**Set problem**
Reproduce the court opinion word for word from "The fundamental change" to "the FCC’s jurisdiction.".

━━━━━ Excerpt

778 F.2d 23 | D.C. Cir. | 1985
Opinion for the Court filed by Circuit Judge MIKVA.
This case involves two orders of the Federal Communications Commission (“FCC” or “Commission”) issued in response to applications submitted by AT & T and certain of its subsidiaries. The applications sought and the FCC granted various approvals necessary to reorganize the Bell System in accordance with the settlement of the antitrust litigation between AT & T and the United States. Appellant U S West, a holding company created because of the reorganization to assume ownership of some former AT & T subsidiaries, was not a party
I.
This case grows out of the breakup of AT & T. After the United States District Court for the District of Columbia approved the settlement of the United States’ antitrust suit against the Bell system, see United States v. American Telephone & Telegraph Co., 552 F.Supp. 131 (D.D.C.1982), aff'd sub nom. Maryland v. United States, 460 U.S. 1001, 103 S.Ct. 1240, 75 L.Ed.2d 472 (1983), the Commission determined that it too would have to approve the proposed reorganization. The FCC asserted that the Communications Act of 1934 required that the Commission approve the plan even though it had been judicially imposed. Thus, on March 1, 1983, in order to gain this approval, AT & T and certain of its subsidiaries (the Bell Operating Companies or “BOCs”) filed a consolidated application with the FCC. The application contemplated the transfer of various facilities and licenses of AT & T and the BOCs necessary to rearrange the ownership structure of the Bell system in accordance with the planned reorganization. The application was filed pursuant to the Communications Act of 1934. See 47 U.S.C. §§ 214 and 310(d).
The fundamental change contemplated by the reorganization was that ownership of the BOCs would be transferred from AT & T to newly-created entities independent of AT & T. These new entities would each own several BOCs in the same geographic area. The new entities are generically referred to as Regional Holding Companies (“RHCs”). U S West is one of seven such RHCs. The RHCs were not parties to the consolidated application because they and AT & T believed that, as holding companies, they were not subject to the FCC’s jurisdiction.

━━━━━━━━━━
━━━━━ Dataset content

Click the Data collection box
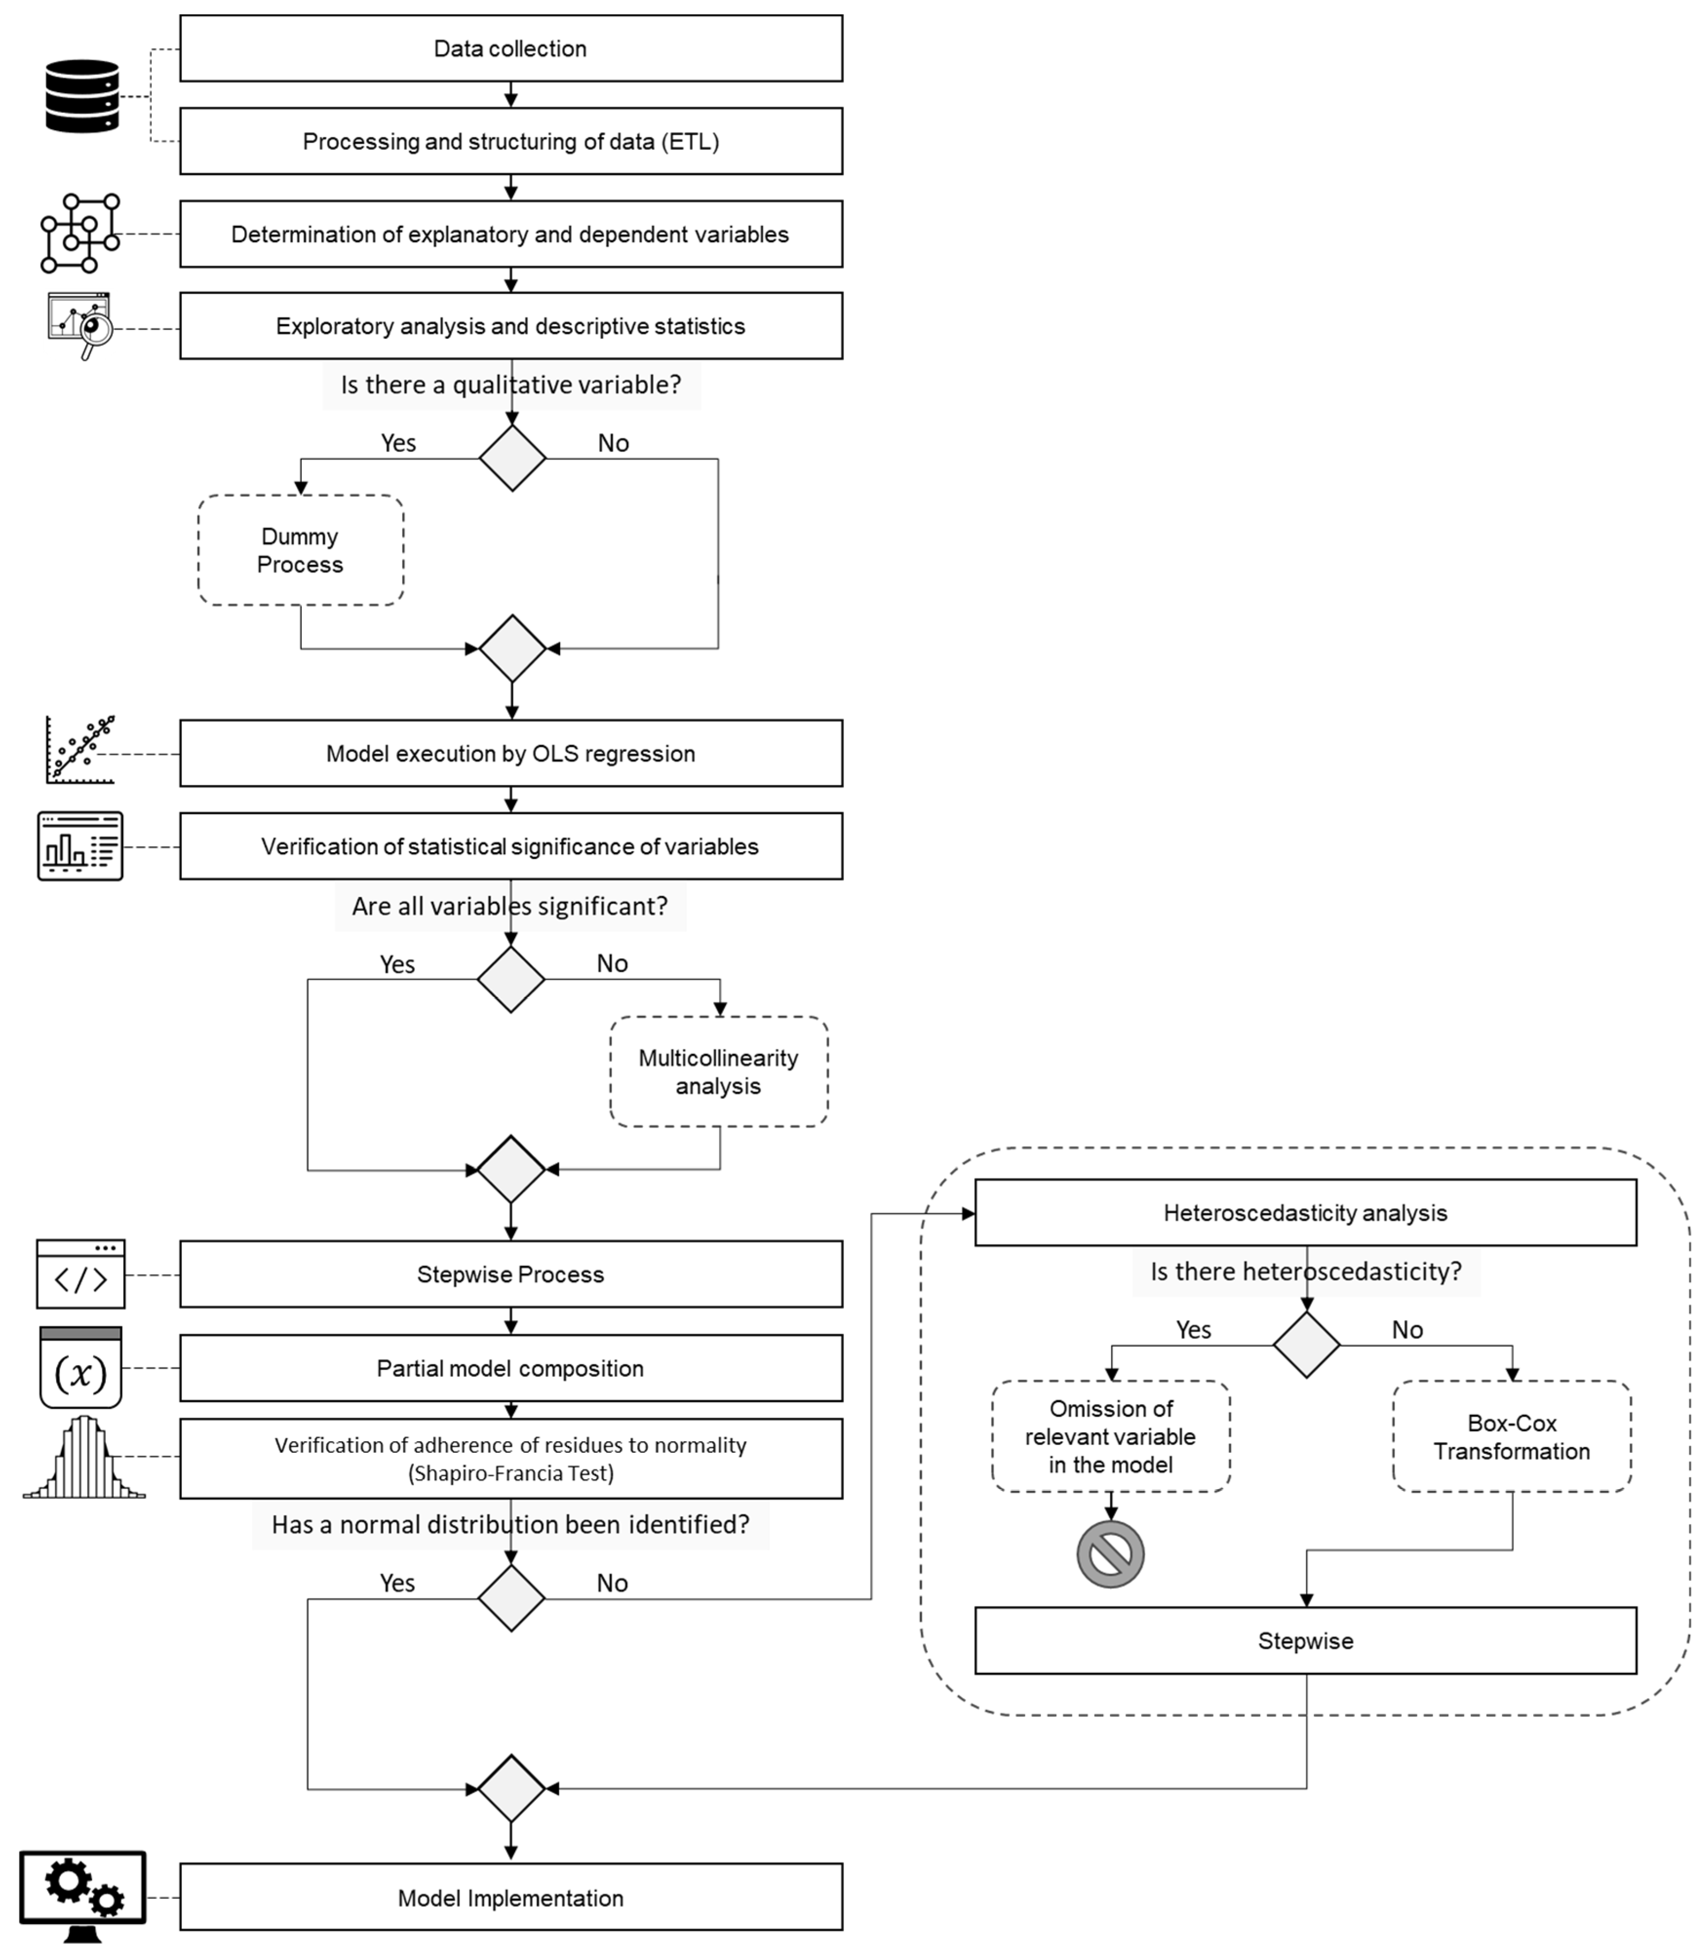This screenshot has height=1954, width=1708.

━━━━━━━━━━

**Task response**
The fundamental change contemplated by the reorganization was that ownership of the BOCs would be transferred from AT & T to newly-created entities independent of AT & T. These new entities would each own several BOCs in the same geographic area. The new entities are generically referred to as Regional Holding Companies (“RHCs”). U S West is one of seven such RHCs. The RHCs were not parties to the consolidated application because they and AT & T believed that, as holding companies, they were not subject to the FCC’s jurisdiction.